Your instructions:
The answer must be every line of the records below that holds the word "Lower".

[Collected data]
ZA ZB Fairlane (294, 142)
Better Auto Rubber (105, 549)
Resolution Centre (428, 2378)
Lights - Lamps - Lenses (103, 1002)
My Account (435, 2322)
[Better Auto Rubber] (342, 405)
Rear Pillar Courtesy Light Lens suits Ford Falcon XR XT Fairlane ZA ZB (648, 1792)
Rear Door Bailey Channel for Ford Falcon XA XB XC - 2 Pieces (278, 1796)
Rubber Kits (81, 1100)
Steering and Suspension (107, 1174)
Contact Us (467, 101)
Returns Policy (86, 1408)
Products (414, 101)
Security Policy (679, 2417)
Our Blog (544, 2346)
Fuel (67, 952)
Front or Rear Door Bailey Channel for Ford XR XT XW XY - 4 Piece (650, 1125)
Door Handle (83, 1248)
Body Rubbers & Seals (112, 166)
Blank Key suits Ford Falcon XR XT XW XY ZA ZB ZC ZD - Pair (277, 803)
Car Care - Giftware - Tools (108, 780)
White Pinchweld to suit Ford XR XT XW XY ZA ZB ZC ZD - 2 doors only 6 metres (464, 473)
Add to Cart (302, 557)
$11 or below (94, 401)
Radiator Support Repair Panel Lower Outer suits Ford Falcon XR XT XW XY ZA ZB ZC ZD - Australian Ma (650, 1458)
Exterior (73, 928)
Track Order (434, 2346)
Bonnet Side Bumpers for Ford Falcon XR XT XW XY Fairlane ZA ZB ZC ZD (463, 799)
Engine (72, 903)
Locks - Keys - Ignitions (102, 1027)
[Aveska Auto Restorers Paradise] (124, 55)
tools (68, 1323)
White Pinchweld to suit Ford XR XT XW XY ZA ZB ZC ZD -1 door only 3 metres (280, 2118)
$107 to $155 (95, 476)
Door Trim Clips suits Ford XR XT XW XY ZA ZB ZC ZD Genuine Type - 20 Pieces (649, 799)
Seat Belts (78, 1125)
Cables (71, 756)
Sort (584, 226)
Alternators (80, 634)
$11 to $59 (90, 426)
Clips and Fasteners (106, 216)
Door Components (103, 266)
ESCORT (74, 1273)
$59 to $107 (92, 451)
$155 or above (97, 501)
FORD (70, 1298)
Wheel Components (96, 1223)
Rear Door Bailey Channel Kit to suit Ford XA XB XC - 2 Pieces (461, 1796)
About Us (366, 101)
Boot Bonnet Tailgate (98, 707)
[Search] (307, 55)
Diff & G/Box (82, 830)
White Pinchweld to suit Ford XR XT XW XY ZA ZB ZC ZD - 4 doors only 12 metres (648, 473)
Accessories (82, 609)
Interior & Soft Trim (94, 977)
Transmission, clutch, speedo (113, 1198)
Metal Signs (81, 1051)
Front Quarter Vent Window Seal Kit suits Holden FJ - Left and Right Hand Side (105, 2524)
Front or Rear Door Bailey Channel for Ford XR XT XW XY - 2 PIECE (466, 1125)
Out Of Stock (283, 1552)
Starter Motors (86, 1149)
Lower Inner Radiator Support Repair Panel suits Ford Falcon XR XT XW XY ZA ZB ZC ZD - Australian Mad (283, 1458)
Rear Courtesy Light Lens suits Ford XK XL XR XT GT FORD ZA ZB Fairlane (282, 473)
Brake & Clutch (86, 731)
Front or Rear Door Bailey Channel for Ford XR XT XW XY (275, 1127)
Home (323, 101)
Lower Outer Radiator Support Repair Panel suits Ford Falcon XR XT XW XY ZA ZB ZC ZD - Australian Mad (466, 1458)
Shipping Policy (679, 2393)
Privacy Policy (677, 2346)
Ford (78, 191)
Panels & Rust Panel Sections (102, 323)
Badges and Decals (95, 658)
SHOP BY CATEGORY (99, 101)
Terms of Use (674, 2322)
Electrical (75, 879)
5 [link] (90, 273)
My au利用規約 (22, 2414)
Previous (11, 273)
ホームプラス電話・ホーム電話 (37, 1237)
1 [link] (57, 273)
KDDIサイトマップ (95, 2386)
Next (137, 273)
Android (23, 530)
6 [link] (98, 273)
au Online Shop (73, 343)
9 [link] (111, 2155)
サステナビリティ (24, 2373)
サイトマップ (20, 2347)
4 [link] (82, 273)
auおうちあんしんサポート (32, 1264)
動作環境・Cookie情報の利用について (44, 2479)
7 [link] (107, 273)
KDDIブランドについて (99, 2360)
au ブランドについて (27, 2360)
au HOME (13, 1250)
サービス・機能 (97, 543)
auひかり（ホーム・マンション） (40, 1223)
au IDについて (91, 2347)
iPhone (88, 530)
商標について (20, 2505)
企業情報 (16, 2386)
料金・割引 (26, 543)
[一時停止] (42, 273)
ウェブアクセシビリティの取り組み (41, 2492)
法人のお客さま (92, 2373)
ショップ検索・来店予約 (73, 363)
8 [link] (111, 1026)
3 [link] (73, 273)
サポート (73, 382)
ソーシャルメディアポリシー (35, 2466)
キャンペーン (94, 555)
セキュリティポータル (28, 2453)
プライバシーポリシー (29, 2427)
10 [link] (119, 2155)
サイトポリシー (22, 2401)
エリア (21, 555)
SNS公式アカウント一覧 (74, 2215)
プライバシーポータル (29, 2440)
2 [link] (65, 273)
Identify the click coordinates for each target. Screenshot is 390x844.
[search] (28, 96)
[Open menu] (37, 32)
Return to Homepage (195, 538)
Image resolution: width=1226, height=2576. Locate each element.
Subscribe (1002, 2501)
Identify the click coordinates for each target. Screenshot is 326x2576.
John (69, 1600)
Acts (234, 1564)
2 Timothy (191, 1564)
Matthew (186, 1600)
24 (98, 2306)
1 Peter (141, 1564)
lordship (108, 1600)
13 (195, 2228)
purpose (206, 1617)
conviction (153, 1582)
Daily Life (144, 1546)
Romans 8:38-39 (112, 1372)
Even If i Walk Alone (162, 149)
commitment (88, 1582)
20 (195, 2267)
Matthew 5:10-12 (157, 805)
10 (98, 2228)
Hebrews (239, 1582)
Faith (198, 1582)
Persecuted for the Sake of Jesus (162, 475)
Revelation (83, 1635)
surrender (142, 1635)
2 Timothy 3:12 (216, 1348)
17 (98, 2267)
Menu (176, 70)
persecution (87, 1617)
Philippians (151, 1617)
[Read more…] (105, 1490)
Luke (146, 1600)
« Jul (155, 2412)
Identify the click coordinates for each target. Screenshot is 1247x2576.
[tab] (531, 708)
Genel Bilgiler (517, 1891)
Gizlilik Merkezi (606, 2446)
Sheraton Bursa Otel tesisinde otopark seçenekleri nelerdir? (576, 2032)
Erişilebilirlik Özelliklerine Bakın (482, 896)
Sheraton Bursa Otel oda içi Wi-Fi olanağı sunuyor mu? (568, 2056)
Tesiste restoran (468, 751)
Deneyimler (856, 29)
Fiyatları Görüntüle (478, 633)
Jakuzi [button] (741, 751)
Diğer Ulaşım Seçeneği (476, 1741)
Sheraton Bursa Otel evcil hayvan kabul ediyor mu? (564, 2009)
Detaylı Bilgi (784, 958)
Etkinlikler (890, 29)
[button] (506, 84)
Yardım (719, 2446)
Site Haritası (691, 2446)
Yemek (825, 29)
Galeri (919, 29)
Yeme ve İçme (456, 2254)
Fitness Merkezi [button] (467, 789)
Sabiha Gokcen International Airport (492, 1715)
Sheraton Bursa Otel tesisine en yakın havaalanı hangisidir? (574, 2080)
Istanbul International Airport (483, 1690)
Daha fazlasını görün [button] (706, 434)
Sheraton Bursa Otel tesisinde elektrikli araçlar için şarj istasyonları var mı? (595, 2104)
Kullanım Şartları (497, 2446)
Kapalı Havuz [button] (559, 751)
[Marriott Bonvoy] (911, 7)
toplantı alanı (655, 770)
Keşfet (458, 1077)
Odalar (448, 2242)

Completed task:
Radiator Support Repair Panel Lower Outer suits Ford Falcon XR XT XW XY ZA ZB ZC ZD - Australian Ma (650, 1458)
Lower Inner Radiator Support Repair Panel suits Ford Falcon XR XT XW XY ZA ZB ZC ZD - Australian Mad (283, 1458)
Lower Outer Radiator Support Repair Panel suits Ford Falcon XR XT XW XY ZA ZB ZC ZD - Australian Mad (466, 1458)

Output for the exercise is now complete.